Included at the meeting were representatives of the counties within the South Florida Water Management District, including district officials themselves.

Mostly what they wanted was money, and a lot of it. This was their list of priorities:

-- Recurring money to re-gird the Herbert Hoover Dike around Lake Okeechobee.

-- Recurring money to restore the flow of the Kissimmee River.

-- Money to finish the C-44 reservoir and stormwater treatment area.

-- Authorization from Congress for the C-43 project on Florida's west coast.

-- Passage of the Water Resources Development Act.

Sen. Bill Nelson promised the 16-county coalition that the issue has "broad, bipartisan support" in Washington, but given the ongoing dysfuntion surrounding the government shutdown and talk of budget-cutting, the group was given little reason to hope its priorities would make it into the budget.

To make the coalition's priorities happen -- including the flow of Lake Okeechobee discharges moving south instead of east and west -- the Army Corps first would have to include the Central Everglades Project in the Water Resources Development Act. But that report is due to Congress by Dec. 31, making timing particularly tight.

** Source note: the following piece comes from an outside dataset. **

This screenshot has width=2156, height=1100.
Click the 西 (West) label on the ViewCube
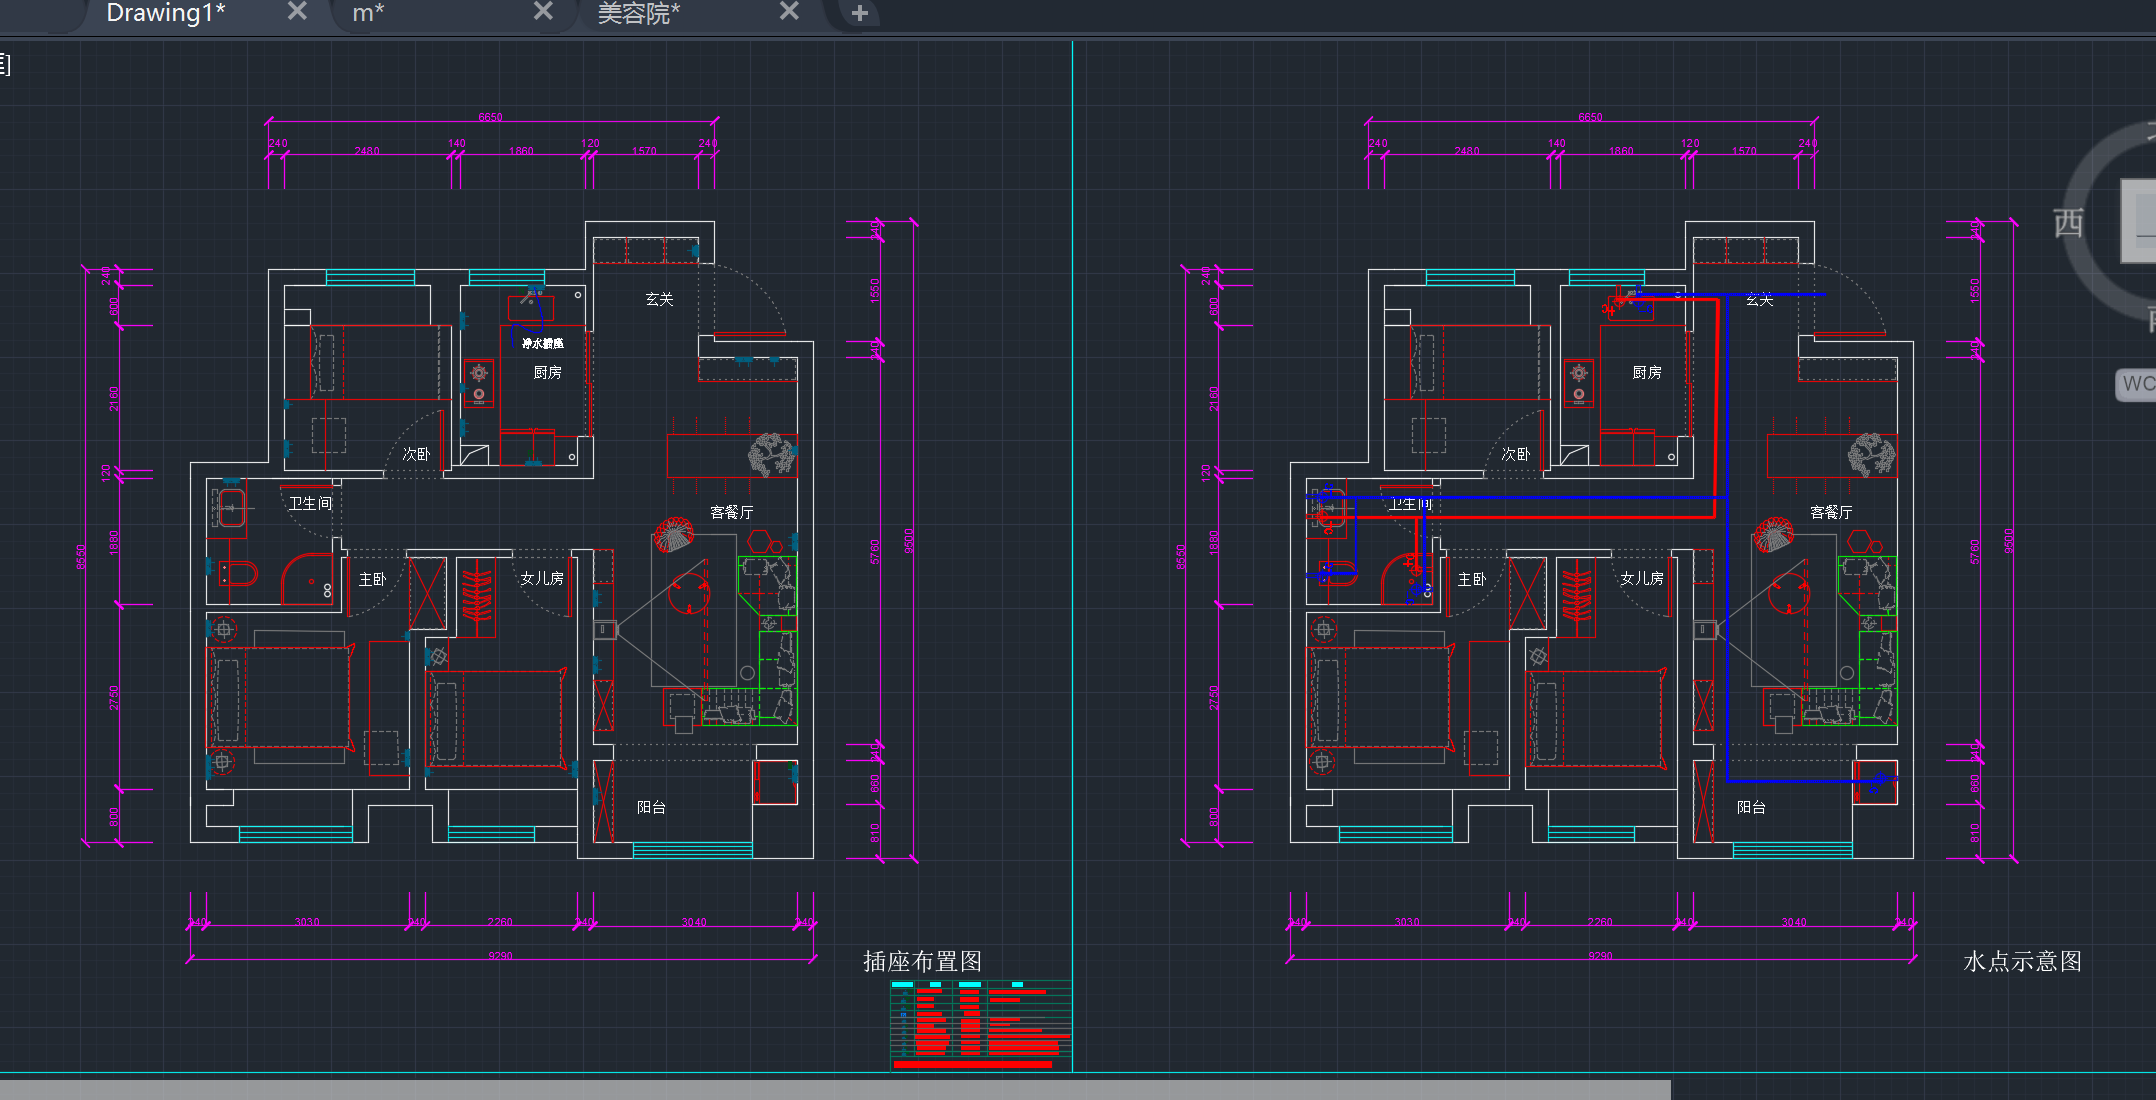[2068, 222]
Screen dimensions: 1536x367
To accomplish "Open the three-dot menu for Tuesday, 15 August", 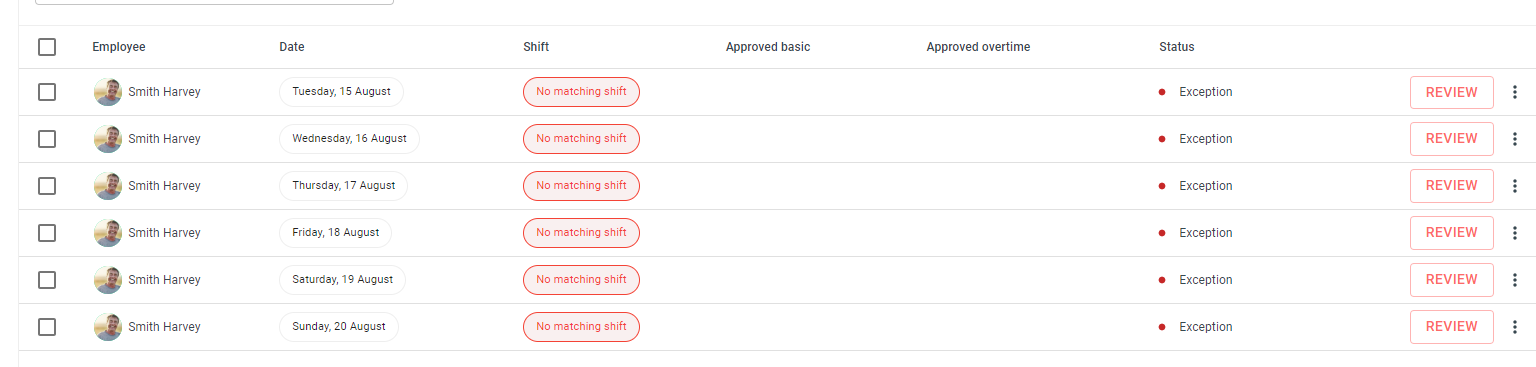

Rep. Patrick Murphy, D-Jupiter, had arranged for the most important federal officials to meet with the coalition Thursday -- for example Jo-Ellen Darcy, assistant secretary of the Army Corps of Engineers' civil works and officials from the U.S. Departments of Agriculture and Interior -- but, according to Scripps Treasure Coast Newspapers, because of the shutdown, the Florida group was told they are unlikely to attend.

During the 50-minute meeting, the Congressional Everglades Caucus listening to the group included Nelson and Reps. Murphy, Lois Frankel, D-West Palm Beach, Mario Diaz-Balart, R-Miami, Ted Deutch, D-Boca Raton and Joe Garcia, D-Miami. Sen. Marco Rubio did not attend.